Exercise prompt. Which lines of the records contain the word "chart"? Show each of them.

####

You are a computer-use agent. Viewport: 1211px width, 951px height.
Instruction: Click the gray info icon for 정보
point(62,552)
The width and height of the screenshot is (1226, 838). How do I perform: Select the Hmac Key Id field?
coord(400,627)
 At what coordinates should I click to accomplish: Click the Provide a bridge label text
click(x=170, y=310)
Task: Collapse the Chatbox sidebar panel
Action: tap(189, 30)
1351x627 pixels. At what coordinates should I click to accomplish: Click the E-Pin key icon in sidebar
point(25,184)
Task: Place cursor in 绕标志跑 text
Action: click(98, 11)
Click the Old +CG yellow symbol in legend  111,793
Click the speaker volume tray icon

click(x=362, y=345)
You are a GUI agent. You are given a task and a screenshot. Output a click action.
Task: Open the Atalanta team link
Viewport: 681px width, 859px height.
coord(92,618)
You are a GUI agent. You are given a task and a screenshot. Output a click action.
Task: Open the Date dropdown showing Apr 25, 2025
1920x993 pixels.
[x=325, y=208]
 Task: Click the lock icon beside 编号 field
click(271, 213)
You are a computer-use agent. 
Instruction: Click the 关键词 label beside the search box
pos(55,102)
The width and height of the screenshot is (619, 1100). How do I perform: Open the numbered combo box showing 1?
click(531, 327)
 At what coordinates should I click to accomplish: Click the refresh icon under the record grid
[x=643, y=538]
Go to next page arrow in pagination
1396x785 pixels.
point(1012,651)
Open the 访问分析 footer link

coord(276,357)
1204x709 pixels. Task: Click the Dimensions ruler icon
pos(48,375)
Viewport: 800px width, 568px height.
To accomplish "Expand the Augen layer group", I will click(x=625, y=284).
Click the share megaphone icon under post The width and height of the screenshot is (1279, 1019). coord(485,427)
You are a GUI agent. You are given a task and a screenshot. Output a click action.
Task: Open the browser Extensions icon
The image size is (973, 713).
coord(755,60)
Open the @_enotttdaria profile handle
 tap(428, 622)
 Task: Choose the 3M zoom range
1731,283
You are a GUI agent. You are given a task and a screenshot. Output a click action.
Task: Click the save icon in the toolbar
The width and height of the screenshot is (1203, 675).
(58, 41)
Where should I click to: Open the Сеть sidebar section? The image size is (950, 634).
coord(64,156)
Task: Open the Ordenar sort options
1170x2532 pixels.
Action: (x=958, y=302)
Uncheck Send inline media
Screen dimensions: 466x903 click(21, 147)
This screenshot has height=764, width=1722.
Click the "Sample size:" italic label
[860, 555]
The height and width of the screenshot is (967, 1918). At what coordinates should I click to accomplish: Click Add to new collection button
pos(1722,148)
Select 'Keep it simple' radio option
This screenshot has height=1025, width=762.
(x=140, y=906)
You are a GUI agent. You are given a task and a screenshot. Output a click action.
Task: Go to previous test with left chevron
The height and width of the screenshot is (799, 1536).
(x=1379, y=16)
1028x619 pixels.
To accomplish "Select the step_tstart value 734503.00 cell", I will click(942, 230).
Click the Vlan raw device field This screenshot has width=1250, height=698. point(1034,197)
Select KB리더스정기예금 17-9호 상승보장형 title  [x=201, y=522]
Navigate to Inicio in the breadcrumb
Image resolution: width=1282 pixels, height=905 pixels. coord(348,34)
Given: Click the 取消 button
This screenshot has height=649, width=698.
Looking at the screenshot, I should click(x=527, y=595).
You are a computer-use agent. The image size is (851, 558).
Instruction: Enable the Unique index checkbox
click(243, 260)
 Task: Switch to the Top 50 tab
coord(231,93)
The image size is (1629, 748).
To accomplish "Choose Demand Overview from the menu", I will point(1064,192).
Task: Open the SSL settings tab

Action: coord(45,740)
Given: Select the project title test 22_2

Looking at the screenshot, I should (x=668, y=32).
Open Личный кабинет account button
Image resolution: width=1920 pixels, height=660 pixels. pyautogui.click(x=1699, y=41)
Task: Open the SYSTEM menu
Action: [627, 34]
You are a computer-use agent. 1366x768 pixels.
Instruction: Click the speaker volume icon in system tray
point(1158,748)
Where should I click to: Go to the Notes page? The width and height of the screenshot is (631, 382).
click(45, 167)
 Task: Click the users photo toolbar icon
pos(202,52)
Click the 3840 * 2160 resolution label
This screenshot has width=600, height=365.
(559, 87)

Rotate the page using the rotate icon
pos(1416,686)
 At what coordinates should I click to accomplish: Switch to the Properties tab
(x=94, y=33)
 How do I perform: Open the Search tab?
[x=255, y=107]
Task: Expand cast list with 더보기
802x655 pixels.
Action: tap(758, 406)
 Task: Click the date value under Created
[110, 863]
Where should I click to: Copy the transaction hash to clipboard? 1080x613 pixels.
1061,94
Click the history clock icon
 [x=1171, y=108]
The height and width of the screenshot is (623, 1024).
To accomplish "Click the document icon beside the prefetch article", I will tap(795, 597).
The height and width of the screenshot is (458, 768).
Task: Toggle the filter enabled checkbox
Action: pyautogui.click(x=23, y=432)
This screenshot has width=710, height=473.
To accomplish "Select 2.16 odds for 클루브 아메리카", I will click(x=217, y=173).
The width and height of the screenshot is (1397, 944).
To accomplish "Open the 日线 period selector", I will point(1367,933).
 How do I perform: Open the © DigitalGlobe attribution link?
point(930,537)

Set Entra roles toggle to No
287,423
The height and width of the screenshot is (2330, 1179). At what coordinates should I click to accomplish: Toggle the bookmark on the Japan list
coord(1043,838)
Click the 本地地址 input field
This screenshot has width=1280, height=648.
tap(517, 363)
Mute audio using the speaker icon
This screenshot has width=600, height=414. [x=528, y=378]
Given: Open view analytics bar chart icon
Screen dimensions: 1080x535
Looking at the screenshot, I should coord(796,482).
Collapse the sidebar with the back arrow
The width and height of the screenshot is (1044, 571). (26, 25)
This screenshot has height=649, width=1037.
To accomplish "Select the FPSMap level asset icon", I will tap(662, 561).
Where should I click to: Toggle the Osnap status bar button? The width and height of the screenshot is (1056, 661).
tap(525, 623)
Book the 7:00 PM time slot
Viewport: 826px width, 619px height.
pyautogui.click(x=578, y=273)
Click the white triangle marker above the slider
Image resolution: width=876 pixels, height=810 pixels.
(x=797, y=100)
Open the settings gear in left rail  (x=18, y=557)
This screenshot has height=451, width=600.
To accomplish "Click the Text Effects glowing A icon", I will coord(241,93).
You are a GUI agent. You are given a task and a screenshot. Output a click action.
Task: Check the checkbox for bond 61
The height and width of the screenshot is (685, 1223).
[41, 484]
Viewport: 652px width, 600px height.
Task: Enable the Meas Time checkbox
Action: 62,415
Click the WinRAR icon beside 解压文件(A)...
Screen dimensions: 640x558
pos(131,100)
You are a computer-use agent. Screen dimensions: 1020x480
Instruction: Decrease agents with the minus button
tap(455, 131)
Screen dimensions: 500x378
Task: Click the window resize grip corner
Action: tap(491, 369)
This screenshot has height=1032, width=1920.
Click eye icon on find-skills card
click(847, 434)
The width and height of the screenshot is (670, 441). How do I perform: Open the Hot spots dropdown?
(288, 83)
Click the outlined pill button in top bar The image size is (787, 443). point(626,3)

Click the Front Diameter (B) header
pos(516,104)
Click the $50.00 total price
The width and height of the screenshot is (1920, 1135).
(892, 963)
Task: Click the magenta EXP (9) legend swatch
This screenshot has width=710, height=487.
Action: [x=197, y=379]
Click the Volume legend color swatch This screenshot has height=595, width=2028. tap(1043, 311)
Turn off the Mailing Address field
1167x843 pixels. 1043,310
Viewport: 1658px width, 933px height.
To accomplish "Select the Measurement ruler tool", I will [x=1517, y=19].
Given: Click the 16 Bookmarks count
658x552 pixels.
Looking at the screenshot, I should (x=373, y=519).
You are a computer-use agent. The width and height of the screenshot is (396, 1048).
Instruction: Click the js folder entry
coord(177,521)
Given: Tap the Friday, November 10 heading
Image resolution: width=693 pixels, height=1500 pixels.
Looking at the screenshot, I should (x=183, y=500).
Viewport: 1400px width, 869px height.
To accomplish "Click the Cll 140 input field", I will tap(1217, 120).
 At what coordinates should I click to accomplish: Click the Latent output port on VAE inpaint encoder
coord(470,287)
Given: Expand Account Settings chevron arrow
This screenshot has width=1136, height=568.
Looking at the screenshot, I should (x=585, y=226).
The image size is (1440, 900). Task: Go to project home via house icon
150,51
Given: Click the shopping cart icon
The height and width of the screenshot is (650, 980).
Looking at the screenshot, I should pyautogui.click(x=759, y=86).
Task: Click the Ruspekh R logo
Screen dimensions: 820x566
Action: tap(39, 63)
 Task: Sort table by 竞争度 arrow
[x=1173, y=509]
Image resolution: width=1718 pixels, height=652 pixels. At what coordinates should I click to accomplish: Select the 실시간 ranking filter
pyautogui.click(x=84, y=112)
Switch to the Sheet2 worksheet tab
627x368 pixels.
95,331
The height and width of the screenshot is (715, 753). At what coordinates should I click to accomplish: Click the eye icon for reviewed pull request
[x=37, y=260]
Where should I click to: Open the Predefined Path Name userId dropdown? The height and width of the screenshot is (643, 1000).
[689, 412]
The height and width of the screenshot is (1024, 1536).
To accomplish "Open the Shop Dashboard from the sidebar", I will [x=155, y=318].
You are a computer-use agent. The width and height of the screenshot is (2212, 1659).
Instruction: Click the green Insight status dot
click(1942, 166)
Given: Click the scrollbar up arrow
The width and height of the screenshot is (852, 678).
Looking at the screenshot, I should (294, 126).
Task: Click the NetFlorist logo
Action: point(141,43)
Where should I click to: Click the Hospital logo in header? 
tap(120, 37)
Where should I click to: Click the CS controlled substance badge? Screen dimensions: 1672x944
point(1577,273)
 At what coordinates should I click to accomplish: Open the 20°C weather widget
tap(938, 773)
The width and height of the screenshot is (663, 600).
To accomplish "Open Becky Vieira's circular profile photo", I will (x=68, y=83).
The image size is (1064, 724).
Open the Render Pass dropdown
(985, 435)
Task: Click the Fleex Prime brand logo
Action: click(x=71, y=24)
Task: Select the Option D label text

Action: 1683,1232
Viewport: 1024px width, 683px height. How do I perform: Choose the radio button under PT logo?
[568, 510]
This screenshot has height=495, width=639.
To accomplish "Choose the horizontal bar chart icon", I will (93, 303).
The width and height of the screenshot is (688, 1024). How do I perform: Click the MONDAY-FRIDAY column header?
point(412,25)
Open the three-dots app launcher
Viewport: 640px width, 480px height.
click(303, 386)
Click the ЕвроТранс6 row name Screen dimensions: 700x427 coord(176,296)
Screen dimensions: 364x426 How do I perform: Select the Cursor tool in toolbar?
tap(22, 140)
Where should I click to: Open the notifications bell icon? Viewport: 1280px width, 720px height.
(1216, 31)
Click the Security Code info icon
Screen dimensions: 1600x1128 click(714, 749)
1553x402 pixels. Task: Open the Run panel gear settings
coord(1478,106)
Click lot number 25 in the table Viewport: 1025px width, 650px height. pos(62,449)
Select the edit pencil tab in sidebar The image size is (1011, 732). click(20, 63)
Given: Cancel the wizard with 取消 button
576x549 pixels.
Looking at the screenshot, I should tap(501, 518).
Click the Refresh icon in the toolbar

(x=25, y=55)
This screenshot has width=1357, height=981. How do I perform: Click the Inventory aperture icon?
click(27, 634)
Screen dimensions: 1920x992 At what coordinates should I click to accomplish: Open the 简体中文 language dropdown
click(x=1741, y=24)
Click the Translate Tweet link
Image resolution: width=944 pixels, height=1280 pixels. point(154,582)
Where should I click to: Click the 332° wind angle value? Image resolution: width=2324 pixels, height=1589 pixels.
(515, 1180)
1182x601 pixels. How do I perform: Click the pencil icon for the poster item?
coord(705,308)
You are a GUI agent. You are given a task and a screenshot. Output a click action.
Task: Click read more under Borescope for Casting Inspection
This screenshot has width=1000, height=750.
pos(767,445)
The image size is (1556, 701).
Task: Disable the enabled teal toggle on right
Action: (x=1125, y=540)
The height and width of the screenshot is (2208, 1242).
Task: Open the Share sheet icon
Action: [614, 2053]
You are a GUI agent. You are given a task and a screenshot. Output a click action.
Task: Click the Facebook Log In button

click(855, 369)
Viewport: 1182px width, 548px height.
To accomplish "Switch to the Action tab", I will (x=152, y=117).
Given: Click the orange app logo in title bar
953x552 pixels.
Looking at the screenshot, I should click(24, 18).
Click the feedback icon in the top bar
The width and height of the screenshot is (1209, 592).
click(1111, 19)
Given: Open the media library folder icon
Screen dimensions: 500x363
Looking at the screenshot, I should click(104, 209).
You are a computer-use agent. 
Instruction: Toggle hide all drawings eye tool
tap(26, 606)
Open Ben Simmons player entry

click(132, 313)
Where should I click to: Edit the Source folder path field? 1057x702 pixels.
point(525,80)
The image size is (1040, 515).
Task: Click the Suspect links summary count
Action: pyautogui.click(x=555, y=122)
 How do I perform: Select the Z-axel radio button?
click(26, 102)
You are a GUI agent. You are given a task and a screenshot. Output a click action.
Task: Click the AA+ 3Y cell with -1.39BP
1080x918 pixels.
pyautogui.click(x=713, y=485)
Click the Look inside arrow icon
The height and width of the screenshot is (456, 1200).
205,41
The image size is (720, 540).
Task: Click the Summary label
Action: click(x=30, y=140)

####

Answer area.
Given: Open view analytics bar chart icon
To accomplish "Choose the horizontal bar chart icon", I will (93, 303).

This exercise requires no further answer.